INDICAÇÕES CULTURAIS SOBRE O TEMA
‘Dá Para Fazer’, do italiano Giulio Manfredonia, é baseado no real
De 2008, o curta de comédia dramática italiana Dá Para Fazer (Si Può Fare) contrapõe o estigma das doenças mentais. Tudo começa com o fechamento de hospitais psiquiátricos na Itália e a aproximação de Nello, sindicalista, com cooperativa de pacientes psiquiátricos. Acreditando na dignidade do trabalho, ele os convence a substituir as esmolas que recebem por ocupações de verdade, baseadas em suas capacidades e limitações.
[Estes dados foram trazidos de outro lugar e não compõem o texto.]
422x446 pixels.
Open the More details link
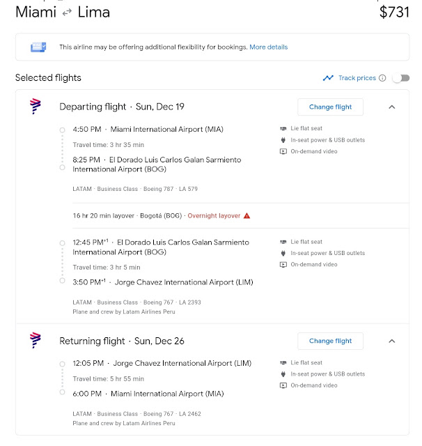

Baseado em fatos reais, a obra é um referencial na abordagem das potencialidades da acessibilidade e a singularidade humana.
‘A Vegetariana’, romance que deu prêmio à coreana Han Kang
O romance da sul-coreana Han Kang – Nobel de Literatura em 2024 – de cara aparenta prospectar discussões sobre o consumo de carne animal, mas beira a esquizofrenia. O livro foi publicado em 2007, e o seu enredo mantém o tom perturbador entre linhas de frases diretas e simples, traduzidas pela editora Todavia.
Na obra, Yeonghye, uma mulher casada, após pesadelos, decide parar de comer carne. A decisão, todavia, revela como o detrimento da saúde mental, por distúrbios psicológicos, pode caminhar até ao desmonoramento de uma estrutura familiar e a violação de direitos.
‘Euphoria’, um marco lançado no streaming norte-americano
Euphoria, trama de três temporadas, começa com a protagonista Rue (Zendaya) se adaptando a uma nova vida ‘limpa’ após ser internada por overdose. Na história, a jovem é diagnosticada com deficit de atenção e hiperatividade, ansiedade, bipolaridade, depressão, TOC (Transtorno Obsessivo Compulsivo) e outras condições psicológicas, que a levaram à perigosa automedicação. Os episódios têm classificação etária +18, explicada pelas cenas explícitas de sexo e pela abordagem crua da deterioração da saúde mental na juventude.
Yayoi Kusama, a artista japonesa que abraçou seus transtornos
A japonesa Yayoi Kusama define a autenticidade e criatividade que podem estar presentes na linha entre a loucura e a arte. Aos 96 anos, ela vive há mais de 40 anos, por iniciativa própria, em uma instituição psiquiátrica em Tóquio. Por lá, transpõe em telas, roupas e esculturas suas alucinações decorrentes de um transtorno obsessivo compulsivo. São bolinhas, cores psicodélicas e uma identidade visual peculiar a partir das visões. Ao Globo, a artista comentou que a criação , mesmo que baseada em uma doença, também era necessária para que ela lutasse “contra os sentimentos de morte”.